The states of Washington and Minnesota (later joined by 17 more states) filed a lawsuit against President Trump’s recent executive order banning entry into the United States by citizens of 7 majority Muslim countries, claiming the ban harms the interests of the states, their citizens and legal residents. On February 9, a three-judge panel of the 9th Circuit Court of Appeals unanimously voted to uphold federal district judge Robart’s temporary block of President Trump’s administration ban. What does this decision mean for U.S. citizens, refugees, and immigrants?

Upholding Checks and Balances

judge's gavelThe administration argued that the judiciary branch should defer completely to the executive branch on orders purportedly affecting national security, primarily because the court is not aware of pertinent classified information that only the president knows. In upholding lower court’s decision, the appeals court rejected this argument, affirming that under the U.S. constitution the courts play a critical role in acting as a check on the power of the executive branch, including immigration matters.
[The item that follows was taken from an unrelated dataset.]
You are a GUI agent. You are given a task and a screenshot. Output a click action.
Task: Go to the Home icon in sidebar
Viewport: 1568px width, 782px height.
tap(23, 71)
[T]he Government has taken the position that the President’s decision about immigration policy, particularly when motivated by national security concerns, are unreviewable, even if those actions potentially contravene constitutional rights and protections. . . There is no precedent to support this claimed unreviewability, which runs contrary to the fundamental structure of our constitutional democracy. . . [T]he Supreme Court has repeatedly and explicitly rejected the notion that the political branches have unreviewable authority over immigration or are not subject to the Constitution when policymaking in that context.

Right to Due Process

The 9th Circuit also held that the states showed a likelihood of success on their contention that the immigration ban violates due process rights afforded to non-citizens as well as U.S. born citizens, naturalized citizens, green card and visa holders.

The procedural protections provided by the Fifth Amendment’s due process clause are not limited to citizens. Rather, they “appl[y] to all ‘persons’ within the United States, including aliens,” regardless of “whether their presence here is lawful, unlawful, temporary, or permanent.” . . . These rights also apply to certain aliens attempting to re-enter the United States after traveling abroad.

No Need for Immediate Action

While the Trump administration claimed that the immigration ban was a pressing matter of national security, the 9th Circuit court held that the administration failed to present evidence supporting the immediate need for the order. The court also considered evidence presented by the states that doing so could harm U.S. interests and those of its citizens and legal residents.

[T]he public has a powerful interest in national security and in the ability of an elected president to enact policies. . . [T]he public also has an interest in free flow of travel, in avoiding separation of families, and in freedom from discrimination. We need not characterize the public interest more definitely than this; when considered alongside the hardships discussed above, these competing public interests do not justify a stay.

After initially seeking reconsideration by the full 9th Circuit, yesterday the Trump administration withdrew its request and told the court it would rescind the travel ban, a complete victory for the states. The president has promised to issue a new executive order soon that complies with the law. The states, immigration advocates and affected families and individual will be watching, ready to challenge the president again if he oversteps his authority.